Marquee forwards such as Michael Murphy will switch in and out, deemed too good to be away from the action for a prolonged period. Others come out as part of their team’s defensive system, often leaving them behind the play when the ball is won back.
Hurley though positions himself inside the 13m line, he’s two-footed which allows him to make runs off either side. He’s always looking for the ball in behind and is strong and quick enough to win it out in front too. Most impressively though, in a team of ball carriers, he keeps the team’s shape and backs himself to do more off less in the right areas.
He’s averaging just over 10 possessions per match in the team’s last four encounters. His positioning gives Cork an out ball, as well as preventing the opposition from committing to a full press against their running game. While Cork's man-for-man marking system allows him to pick up the last defender and remain a constant threat.

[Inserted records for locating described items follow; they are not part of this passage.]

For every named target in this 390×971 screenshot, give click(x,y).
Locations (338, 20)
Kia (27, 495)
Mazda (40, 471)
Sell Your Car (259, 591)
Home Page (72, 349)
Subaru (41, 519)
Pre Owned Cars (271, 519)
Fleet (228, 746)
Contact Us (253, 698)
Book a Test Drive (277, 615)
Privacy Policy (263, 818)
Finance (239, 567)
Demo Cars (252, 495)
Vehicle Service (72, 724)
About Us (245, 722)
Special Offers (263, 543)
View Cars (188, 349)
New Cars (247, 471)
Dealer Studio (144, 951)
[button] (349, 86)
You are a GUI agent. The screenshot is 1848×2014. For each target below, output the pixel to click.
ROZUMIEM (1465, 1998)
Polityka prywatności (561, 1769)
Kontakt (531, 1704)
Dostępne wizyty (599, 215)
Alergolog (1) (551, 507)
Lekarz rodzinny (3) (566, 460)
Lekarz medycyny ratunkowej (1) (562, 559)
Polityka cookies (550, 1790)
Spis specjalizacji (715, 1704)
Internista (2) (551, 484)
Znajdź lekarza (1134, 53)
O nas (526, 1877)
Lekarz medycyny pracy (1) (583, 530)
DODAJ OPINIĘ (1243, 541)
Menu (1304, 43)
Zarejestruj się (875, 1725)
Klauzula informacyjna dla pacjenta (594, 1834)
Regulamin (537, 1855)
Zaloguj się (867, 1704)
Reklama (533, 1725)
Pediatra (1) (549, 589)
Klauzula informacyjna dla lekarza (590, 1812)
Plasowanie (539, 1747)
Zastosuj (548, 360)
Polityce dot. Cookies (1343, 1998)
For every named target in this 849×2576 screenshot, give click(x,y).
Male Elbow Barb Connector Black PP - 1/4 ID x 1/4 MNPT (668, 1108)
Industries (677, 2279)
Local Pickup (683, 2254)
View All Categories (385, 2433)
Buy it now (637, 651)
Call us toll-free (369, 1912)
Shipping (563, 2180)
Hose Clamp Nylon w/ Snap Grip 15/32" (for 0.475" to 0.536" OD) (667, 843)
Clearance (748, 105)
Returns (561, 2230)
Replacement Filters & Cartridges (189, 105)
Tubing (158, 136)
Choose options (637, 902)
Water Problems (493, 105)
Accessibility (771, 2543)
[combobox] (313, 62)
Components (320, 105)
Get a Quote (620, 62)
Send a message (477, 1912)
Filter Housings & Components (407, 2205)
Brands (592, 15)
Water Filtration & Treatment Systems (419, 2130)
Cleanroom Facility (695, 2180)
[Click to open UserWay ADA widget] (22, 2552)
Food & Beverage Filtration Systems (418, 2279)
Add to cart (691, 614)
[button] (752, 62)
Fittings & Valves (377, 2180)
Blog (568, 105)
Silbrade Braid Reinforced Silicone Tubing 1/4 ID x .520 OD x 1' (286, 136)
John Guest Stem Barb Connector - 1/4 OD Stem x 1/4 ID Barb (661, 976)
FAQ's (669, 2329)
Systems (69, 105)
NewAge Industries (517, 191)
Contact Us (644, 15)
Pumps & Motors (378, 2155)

The Castlehaven club man has scored 5-7 in championship 2019 and assisted 1-4. And he was taken off with 26 minutes left of Cork’s 21-point win over Limerick, for the last 10 minutes of the Munster final, and with 17 minutes left of their 4-20 to 1-17 win over Laois.
The player closest to Hurley in the goalscoring charts is Meath’s Michael Newman, although half of his goals have been from the penalty spot. Four players have scored three goals – Hurley’s team-mate Luke Connolly has also raised two green flags via penalty kicks, and Meath’s Bryan Menton has three from midfield.
Armagh’s Rian O’Neill scored three goals in four matches before his team’s third round exit, while Matthew Fitzpatrick went one better with three in as many games for Antrim.
The players remaining in the championship who have scored two goals are Brian Fenton, Michael Dara Macauley and Con O’Callaghan for the Dubs, Jamie Brennan for Donegal, Roscommon’s Shane Killoran, James Carr scored both of Mayo’s goals in their win over Galway, and Cathal McShane and Darren McCurry of Tyrone.
Of the 125 goals scored so far this summer, no team has contributed more than Cork or Dublin who both have scored 11 times in their four matches. Of the teams in the Super 8s, Kerry, Donegal and Mayo have scored as many goals as they have played matches. That leaves Kerry with the least amount having played only three championship games thus far.
Roscommon have scored six goals in four matches (while conceding none) and Meath have the same ratio with nine in six. Tyrone have played seven matches and scored eight goals.
They have also conceded six, one less than Cork after playing three matches fewer. Mickey Harte’s team have actually conceded 15 goals in 17 matches across the past two championship campaigns.
So between the Rebels and Tyrone they have scored 19 goals and conceded 13 ahead of Saturday’s Super 8s encounter.
Hurley ripped his hamstring off the bone in 2016, then suffered a demoralising recurrence of the injury a year later. His footballing career was in doubt after both setbacks. But he took on surgery without any guarantees, and all the rehab twice over. Now, at 27, Cork fans are finally seeing the Hurley who starred as they reached the All-Ireland minor final in 2010 and the under-21 decider in 2013.
He’s had to be patient, and against Tyrone’s packed defence this weekend that patience will be put to the test in a different way.
He may have to wait longer than usual, but with this Cork team's quality and belief, and Hurley in their ranks, the chances will come. The problem is, with Cork’s man-for-man defensive plan, there’ll be plenty of chances at the other end too.
Without any cover, one take-on or loss of concentration opens the whole thing up to overlaps. Against Kerry, Tom O'Sullivan scored 1-1 from half back, and last weekend the Dublin backs scored 1-3 and their midfielders finished with 2-1.
But Cork ultimately still back themselves to score more - after all they do have the championship's number one patient poacher.